Just like the migrant children crossing the border with their parents, American youth accused of a crime are typically traumatized and vulnerable. Our juvenile justice practices have hit poor, minority communities the hardest. Black youth are five times as likely as white youth to be detained, even as overall detention rates have fallen....

As we seek an end to family separation and the horrors of kids in cages at border facilities, we should also take a moment to reflect on our own domestic practice of keeping kids in cages. We should urge lawmakers to enact age-appropriate sentencing laws that reflect what brain science tells us: that juvenile brains really are different and that most kids simply outgrow delinquent tendencies. At the same time, we should offer education, substance-abuse treatment and therapy to those kids who enter the system rather than simply warehousing them and exacerbating their underlying trauma.

Just like the children of asylum-seekers crossing into America, juveniles accused of a crime are deserving of care and solicitude rather than condemnation and cruelty.

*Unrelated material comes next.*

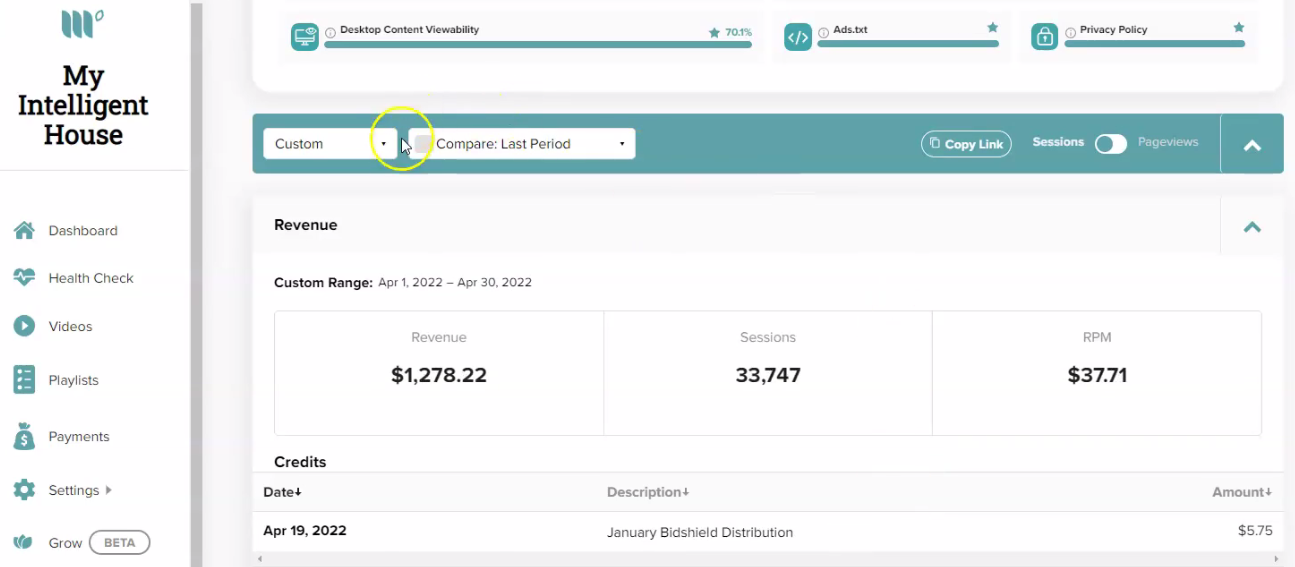Toggle Sessions to Pageviews switch

pos(1110,144)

June 25, 2018 at 12:44 PM | Permalink


Will this lawyer be addressing the feminist lawyer war on the black family, and its defeat?

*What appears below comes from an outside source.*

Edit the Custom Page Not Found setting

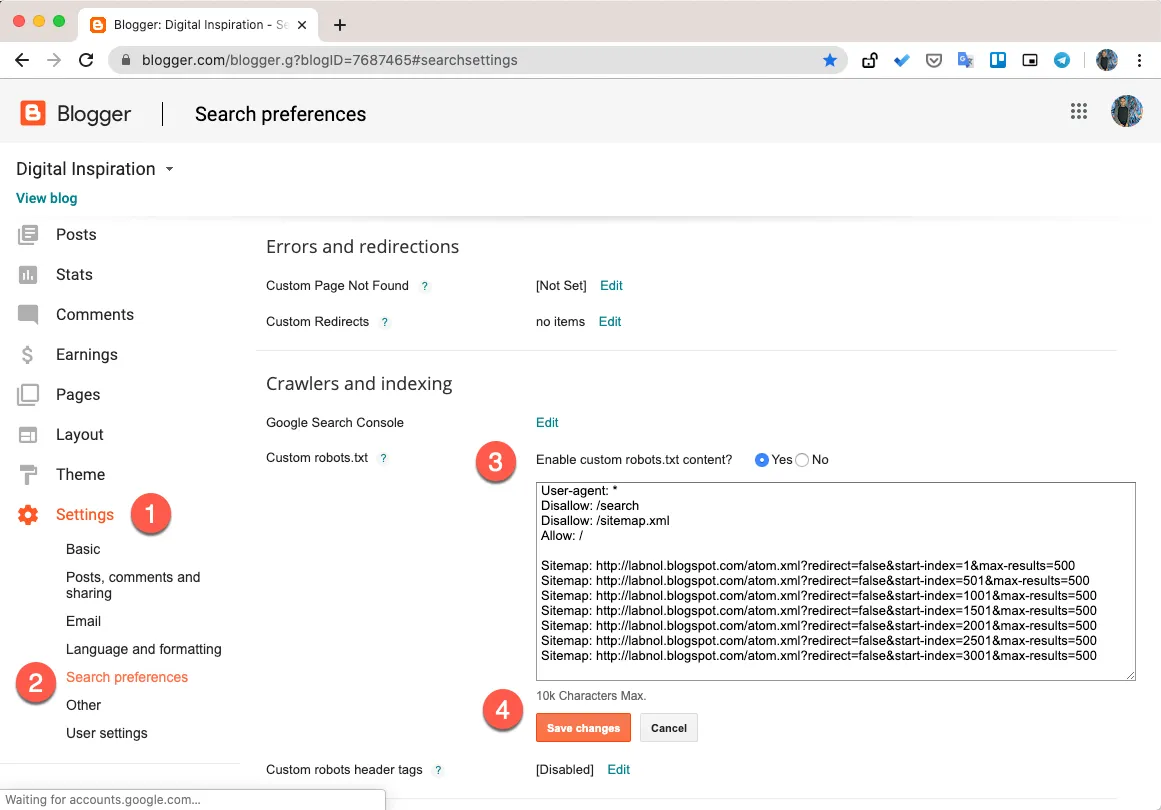(x=611, y=285)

Posted by: David Behar | Jun 25, 2018 10:19:05 PM

Adult Alien Migrants (AAM) escorting Minor Alien Migrants (MAM) across a U.S. border w/o authority of law are manifestly culpable for any adult/minor separation near the border.

🤔The easy "fix" ?!🤔
AAM ➡️STOP⬅️ such escorting of MAM😁

Posted by: Docile in Oregon | Jun 26, 2018 3:43:42 AM

I have written for years about the use of cages in Eastern and Central Europe (Bulgaria, Czech Republic, elsewhere) for children in psychiatric hospitals, and how such use of cages have "been roundly condemned by the United Nations Human Rights Commission and the European Committee for the Prevention of Torture and Inhuman or Degrading Treatment or Punishment (CPT)" . See e.g., my article, International Human Rights Law and Comparative Mental Disability Law: The Universal Factors, 34 SYRACUSE J. INT’L L. & COMMERCE 333, 344-45 (2007), and my book INTERNATIONAL HUMAN RIGHTS AND MENTAL DISABILITY LAW: WHEN THE SILENCED ARE HEARD 93-94 (Oxford University Press, 2011). Although I have written critically about much of what Prof. Drinan discusses in this piece -- see e.g., “Yonder Stands Your Orphan with His Gun”: The International Human Rights and Therapeutic Jurisprudence Implications of Juvenile Punishment Schemes, 46 TEXAS TECH L. REV. 301 (2013)-- I see what we are doing now is even closer to what the UN has condemned as torture in the European cases than I thought five years ago.

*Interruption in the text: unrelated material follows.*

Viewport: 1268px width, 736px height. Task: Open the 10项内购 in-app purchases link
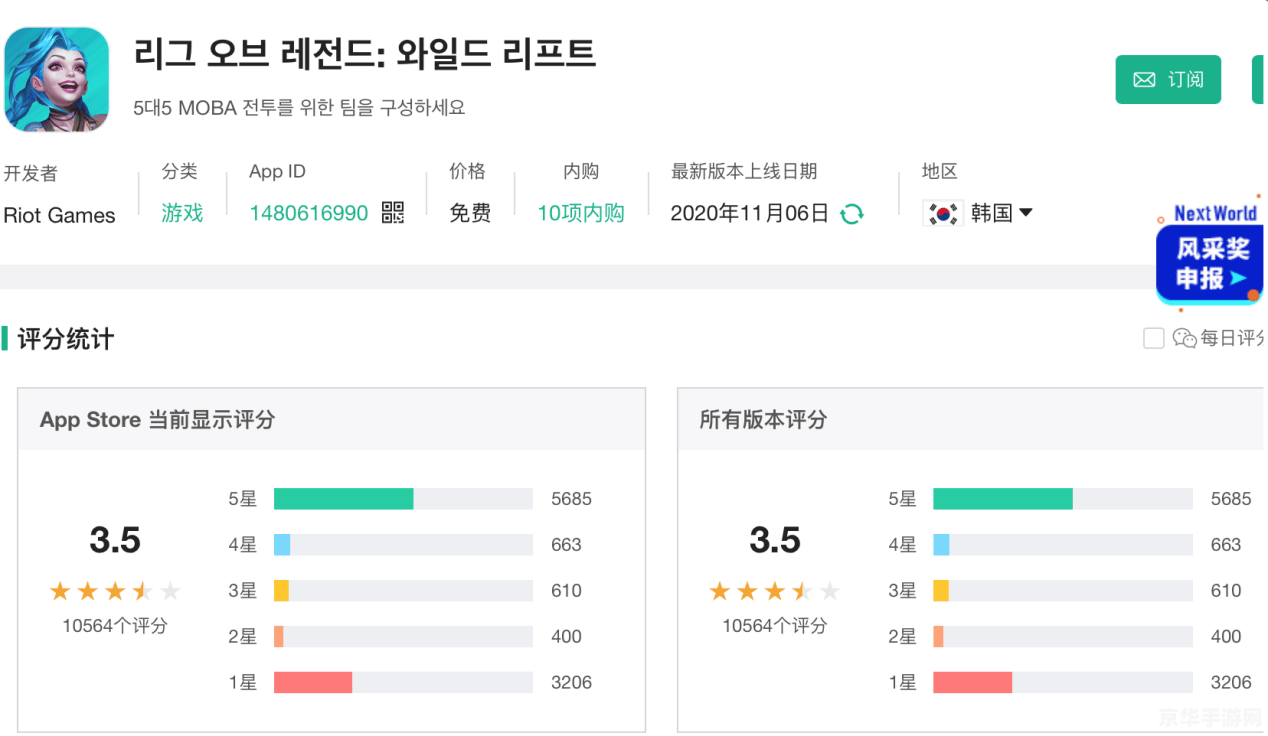click(x=580, y=213)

For those interested in more, check out the country reports done regularly by the US-based NGO Mental Disability Rights International.

Sadly, Michael (with thanks to Prof Drinan for this piece)(for those keeping score at home, I was a "real lawyer" for 13 years, during which time I represented juveniles in the criminal and mental disabilty law systems; am now a professor emeritus, having taught for 30 years plus)

Michael L. Perlin, Esq.
Professor Emeritus of Law
Founding Director, International Mental Disability Law Reform Project
Co-founder, Mental Disability Law and Policy Associates
New York Law School
185 West Broadway
New York, NY 10013

Posted by: Mchael Perlin | Jun 26, 2018 7:46:09 AM

If some juvenile murders me, please cage them, thanks.

Posted by: Ben Frank | Jun 26, 2018 10:31:00 AM

Separation of a violent, repeat offender or of an active addict from his children is a tremendous benefit to these children.